83. A situação de incumprimento do contrato bem como não devolução dos bens locados não assume relevância em termos tributários, prevalecendo a regra do n.º 1 do artigo 3.º que imputa a qualidade de sujeito passivo ao proprietário dos veículos, considerando-se como tal as pessoas em nome das quais os mesmos se encontrem registados.

 

84. Nestes termos, e relativamente aos veículos que se encontram nas referidas condições, improcede o pedido, devendo, assim, manter-se as liquidações questionadas.

 

Do pedido de juros indemnizatórios

 

85. A par da anulação das liquidações, e consequente reembolso das importâncias indevidamente pagas, a requerente solicita ainda que lhe seja reconhecido o direito as juros indemnizatórios, ao abrigo do artigo 43.º da LGT.

 

86. Não sendo, porém, determinada a anulação das liquidações em causa, prejudicada fica a apreciação o pedido da Requerente quanto ao reconhecimento do seu direito a juros indemnizatórios.

 

V. Decisão

 

Nestes termos, e com os fundamentos expostos, o Tribunal Arbitral decide:

 

a) Julgar improcedentes as questões prévias suscitadas pela Administração Tributária.

 

b) Julgar totalmente improcedente o pedido no que respeita às liquidações relativas aos veículos identificados na tabela anexa ao presente pedido de pronúncia arbitral.

 

c) Julgar improcedente o pedido no que respeita ao reconhecimento do direito a juros indemnizatórios a favor da Requerente.

 

Valor do processo: € 11 378,69

 

Custas: Ao abrigo do artigo 22.º, n.º 4, do RJAT, e nos termos da Tabela I anexa ao Regulamento de Custas nos Processos de Arbitragem Tributária, fixo o montante das custas em € 918,00, a cargo da Requerente.

 

Lisboa, 25 de Janeiro de 2016,

 

 

O árbitro, Álvaro Caneira.

 

 

 

 

 

 

 



[i]  A título meramente exemplificativo, cfr. Procs.14/2013-T, 26/2013-T, 27/2013-T, 73/2013-T, 170/2013-T, 217/2013--T, 256/2013-T, 289/2013-T, 294/2013-T, 21/2014-T, 42/2014-T, 43/2014-T, 50/2014-T, 52/2014-T, 67/2014-T6, 68/2014-T, 77/2014-T, 108/2014-T, 115/2014-T, 117/2014-T, 118/2014-T, 120/2014-T, 121/2014-T, 128/2014-T, 140/2014-T, 141/2014-T, 152/2014-T, 154/2014-T, 173/2014-T, 174/2014-T, 175/2014-T, 182/2014-T, 191/2014-T, 214/2014-T, 219/2014-T, 221/2014-T, 222/2014-T, 227/2014-T, 228/2014-T, 229/2014-T, 230/2014-T, 233/2014-T, 246/2014-T, 247/2014-T, 250/2014-T. 262/2014-T, 302/2014-T, 333/2014-T, 414/2014-T, 646/2014-T, todos disponíveis em www.caad.org.pt.

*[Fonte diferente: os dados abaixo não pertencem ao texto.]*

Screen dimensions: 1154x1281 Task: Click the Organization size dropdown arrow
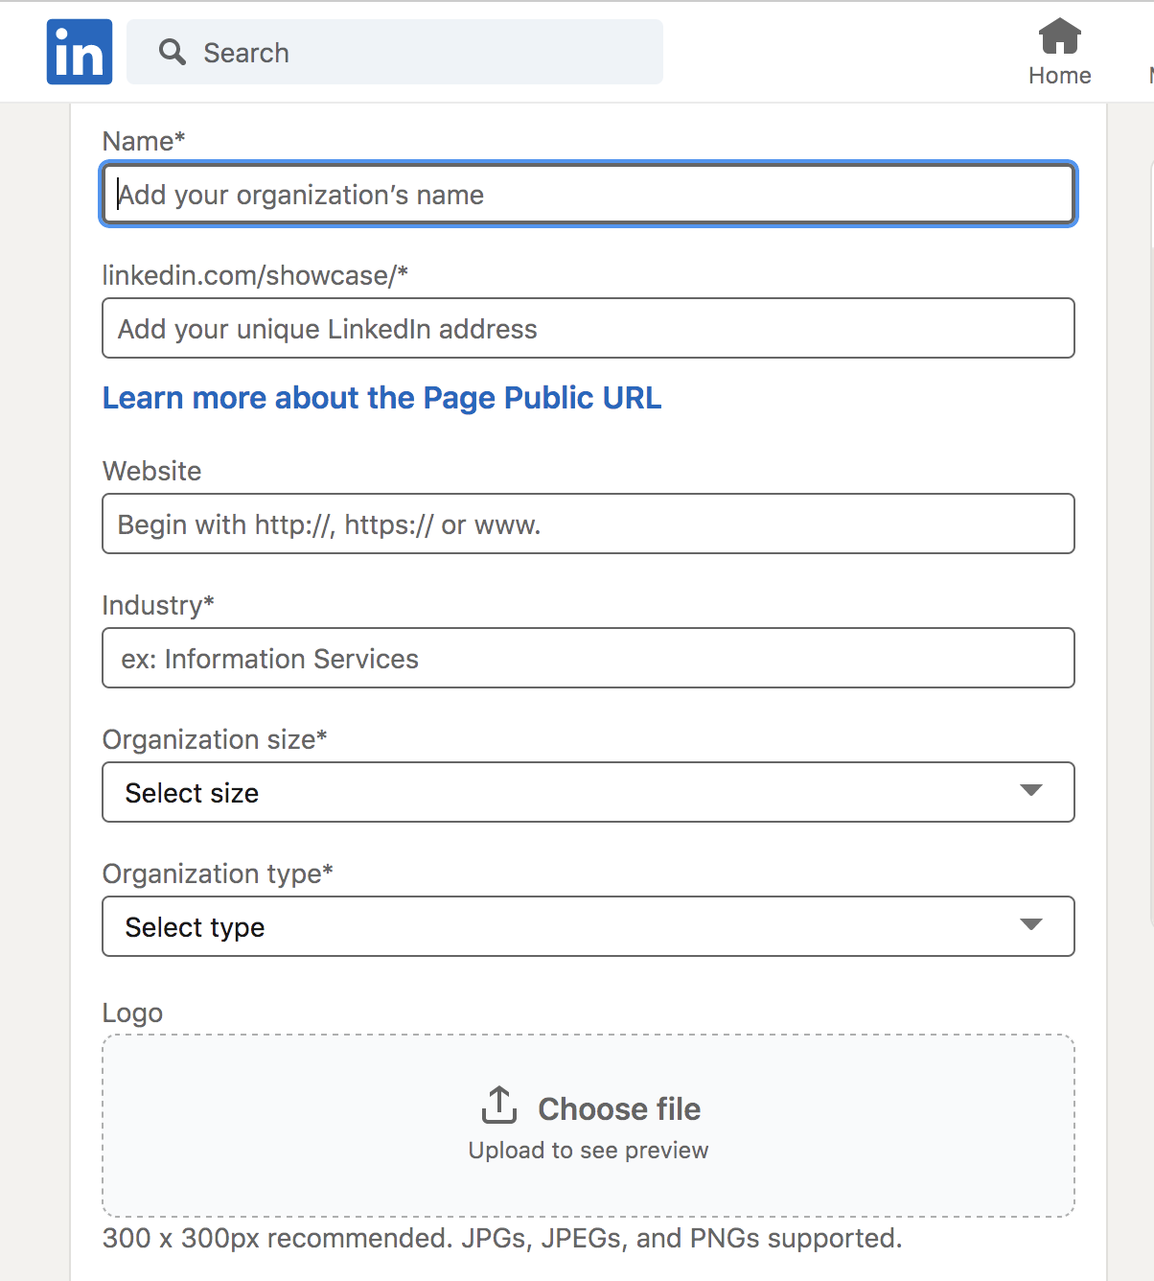[1031, 790]
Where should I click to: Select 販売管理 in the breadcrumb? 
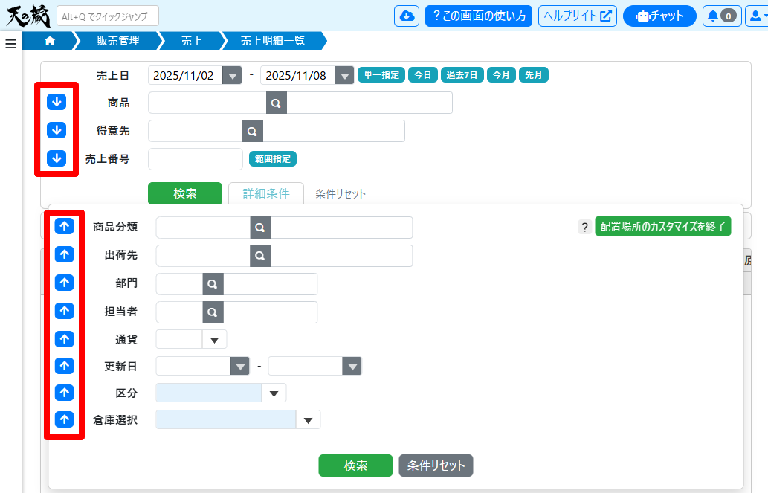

[ii] Cfr. STJ, Acs. de 23.3.2006 e de 12.10.2006, Procs. 06B722 e 06B2620.

[iii]  Assinala-se que, no âmbito do procedimento especial para o registo de propriedade de veículos adquiridos por contrato verbal de compra e venda, aprovado pelo Dec.Lei n.º 177/2014, de 15 de Dezembro, a fatura constitui, entre outros, documento que indicia a efectiva compra e venda do veículo, desde que dela conste a matrícula do veículo bem como nome do vendedor e do comprador.

[iv] Cfr., entre outros, procs. 128/2014-T, 134/2014-T, 136/2014-T, 137/2014-T, 224/2014-T, 228/2014-T, 232/2014-T, 233/2014-T e 341/2014-T.